Minyak mentah berjangka Brent untuk pengiriman November turun tipis 15 sen menjadi menetap di 43,15 dolar AS per barel, tetapi naik 8,3 persen untuk minggu ini. Minyak berjangka AS, West Texas Intermediate (WTI) untuk pengiriman Oktober naik tipis 14 sen menjadi ditutup di 41,11 dolar AS per barel, dan naik 10,1 persen untuk minggu ini.
Sentimen pasar jatuh pada Jumat (18/9/2020) setelah komandan Libya timur Khalifa Haftar mengumumkan dia akan mencabut blokade produksi minyaknya selama satu bulan. Blokade memangkas produksi Libya menjadi lebih dari 100.000 barel per hari sekarang dari sekitar 1,2 juta barel per hari sebelumnya.
Tidak jelas seberapa cepat Libya dapat meningkatkan produksi.
Minyak berjangka juga mengikuti indeks saham AS, yang turun secara luas.

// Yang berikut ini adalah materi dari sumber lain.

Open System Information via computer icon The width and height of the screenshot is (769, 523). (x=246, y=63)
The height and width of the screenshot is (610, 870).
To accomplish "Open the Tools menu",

“Mentalitas risk-off (penghindaran risiko) dipercikkan ke minyak. Masih ada kekhawatiran permintaan akan memburuk,” kata Phil Flynn, analis di Price Futures Group di Chicago.
Namun, pada Kamis (17/9/2020), panel kunci untuk Organisasi Negara-negara Pengekspor Minyak dan sekutunya mendesak untuk kepatuhan yang lebih baik dengan pemotongan produksi minyak di tengah penurunan harga minyak mentah.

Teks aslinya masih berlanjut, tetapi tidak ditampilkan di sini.